ESR 9 Blog July 2021: Sophie Mak-Schram

4.7.21 Belgium

The rain begins to drip through the crack. We’ve been sat listening to a curator discuss her public practice, but the storm has hit and she is distant, her digitally-modulated voice softer than the pattering, insistent and loud, that now keeps us inside. Soon, too soon, the dripping becomes a steady almost-stream, creating a large puddle on the concrete floor. The foliage outside moistly presses up against the foggy windows, and we anxiously watch the ceiling, our minds no longer critically thinking through the environmental responsibility of the curator.

Later that day, we sit in a dark created by taped up bin bags in a different building. We’re listening to an artist talking about endings, but the connection (again, digitally modulated) is shaky so it sounds like she too is underwater. We swim through her thinking in the low tempo of the mid-afternoon.

[image 1: taken during Horst Art Lab (Vilvoorde, Belgium)]

8.7.21 Belgium

Opacity as a strategy to “see with rather than within.”

10.7.21 Belgium

A group of artists, one might assume, traipse through the tall grass along the riverbank. This sounds more romantic than it is – across the river are two large cooling towers, and there’s a steep concrete slope that keeps the murky water far from us. This is an annoyance to the academic leading the way, for she wants us to wash a collection of Brazilian crystals near the source of this river.

On the return back from a non-ending, each member of the now-group holds an individual crystal.
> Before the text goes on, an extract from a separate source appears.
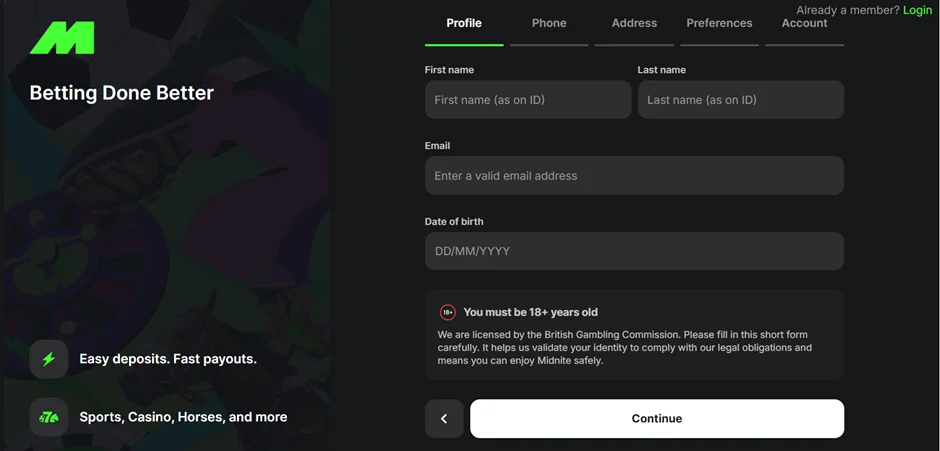Select the Preferences tab
The height and width of the screenshot is (451, 940).
pyautogui.click(x=719, y=23)
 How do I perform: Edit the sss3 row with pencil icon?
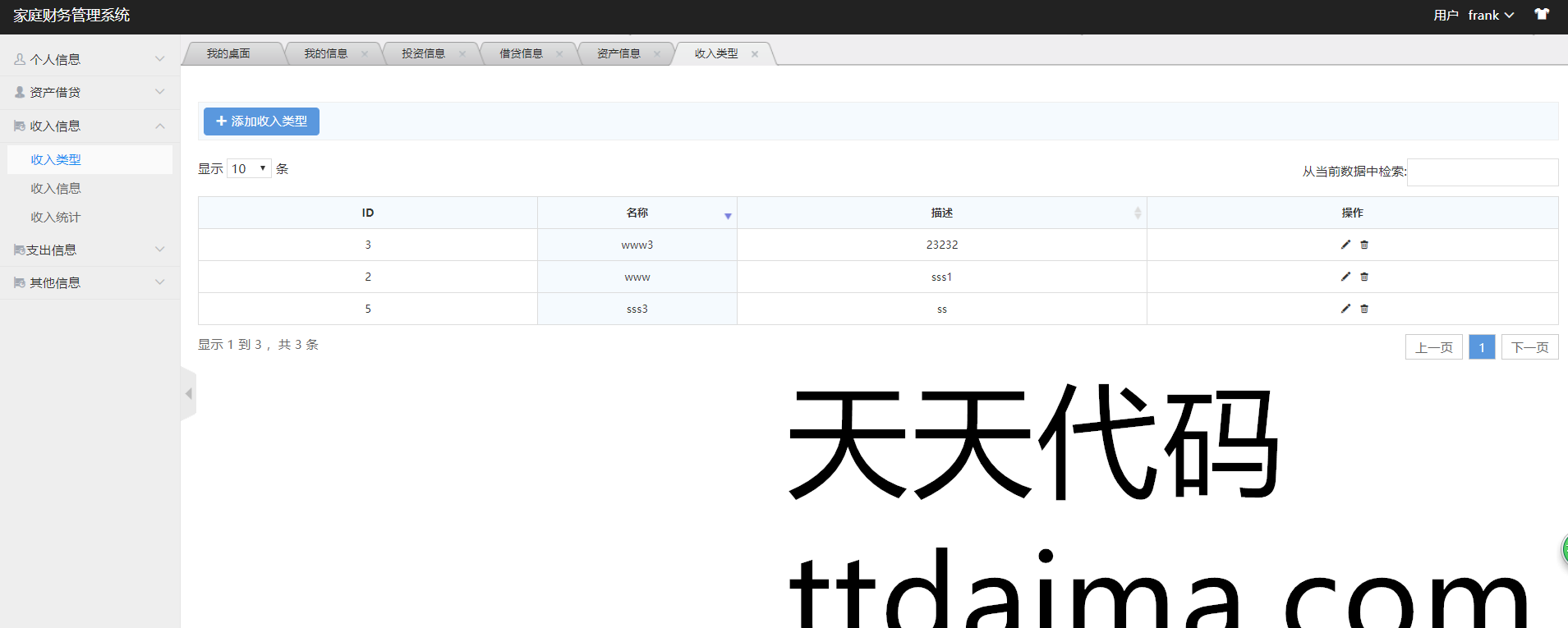[x=1345, y=309]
Skimming the surfaces of conversations about colonialism, orientalism and pedagogy, the day ends with rain that once again brings the human voice to silence.

14.7.21 Croatia

Is the Adriatic saltier than other seas?

20.7.21 Germany

One at a time, we read excerpts from the Cybermohalla Diaries (2002). Utensils are filled with water, arguments are had around a tap, a crowd is evoked in each text. Our voices, carrying across countries, don’t convey the complexity of what is captured, and we soon fall into a discussion around the ethics of foregrounding the aesthetics of collective work and the privileges and risks associated with visibility.
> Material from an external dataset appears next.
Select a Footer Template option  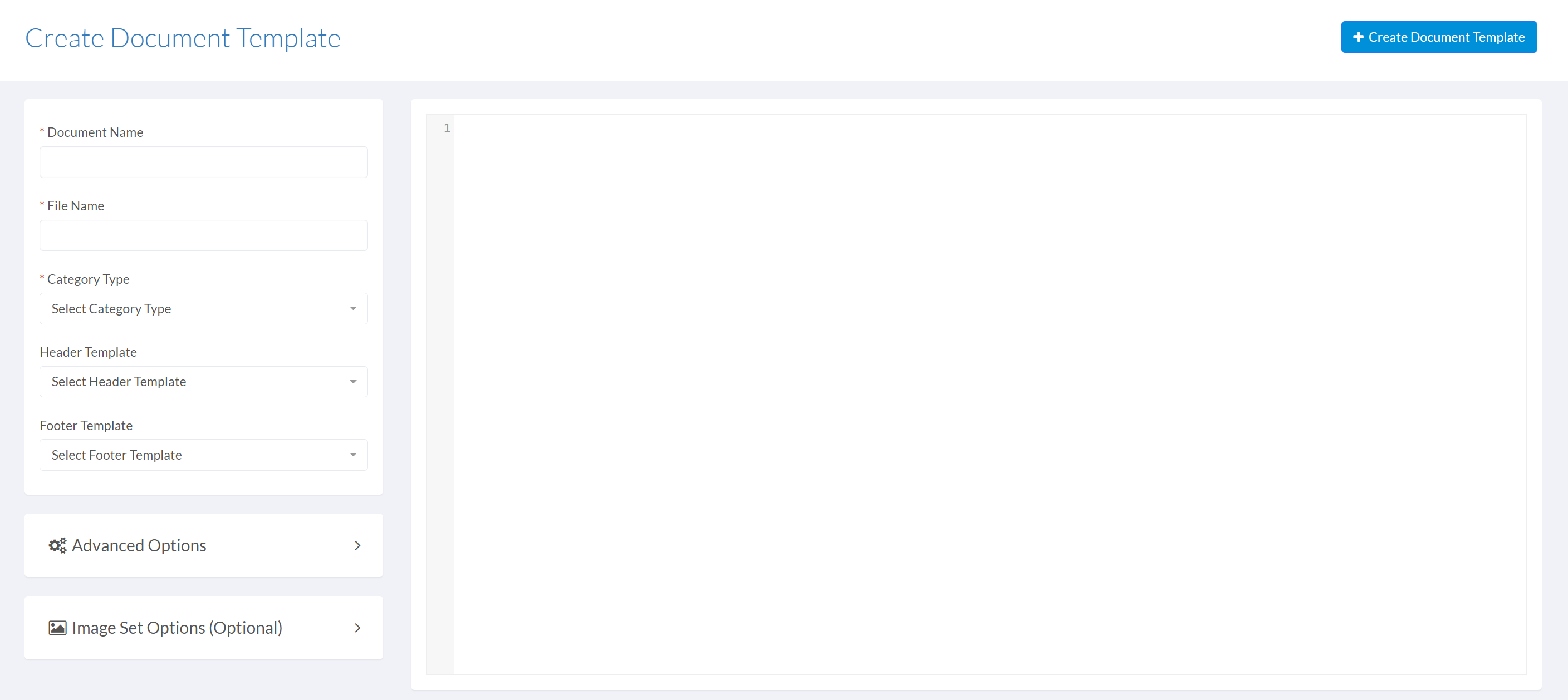pos(204,455)
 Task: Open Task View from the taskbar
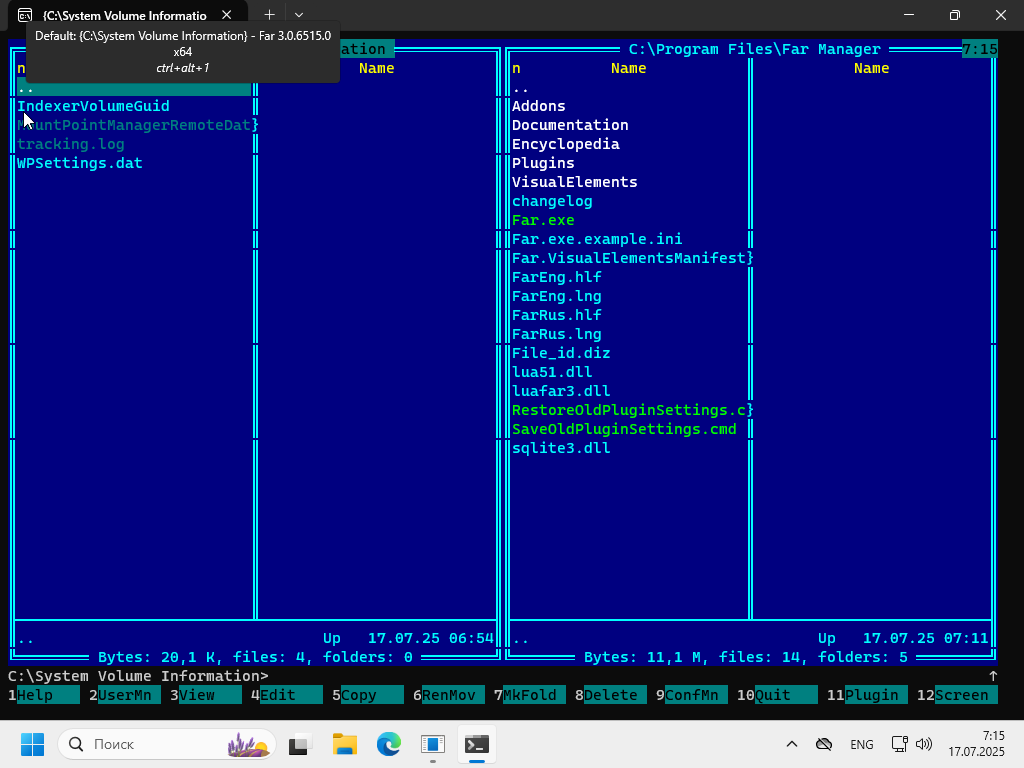click(x=300, y=744)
In the evening, the fountain gushes. We, like everyone, are drawn to the shore, interacting like Calder mobiles as the light fades.

[image 2: work produced during Decoding Social Spaces workshop with Christoph Schäfer and Margit Czenki]

21.7.21 Germany

I swim near the university campus for the first time. The water is cool and surprisingly deep.

25.7.21 Netherlands

Sat inside a café still feels unusual. She is speaking of a project about a water tap. A Belgian artist, invited to work with a community, understands that the water tap is a central location. They build an amphitheatre around the tap.

Later, I am back in the dark, this time listening to the very recognisable voice of an artist who always seems to be whispering. The ground is covered in ink, the space separated with gauzy segments of cloth.

26.7.21

“What if we thought of the experiment of the hold as the absolute fluidity, the informality, of this condition of need and ability? What if ability and need were in constant play and we found someone who dispossessed us so that this movement was our inheritance. Your love makes me strong, your love makes me weak. What if “the between the two,” the lost desire, the articulation, was this rhythm, this inherited experiment of the shipped in the churning waters of flesh and expression that could grasp by letting go ability and need in constant recombination. If he moves me, sends me, sets me adrift in this way, amongst us in the undercommons. So long as she does this, she does not have to be.” Moten and Harney, The Undercommons, p99.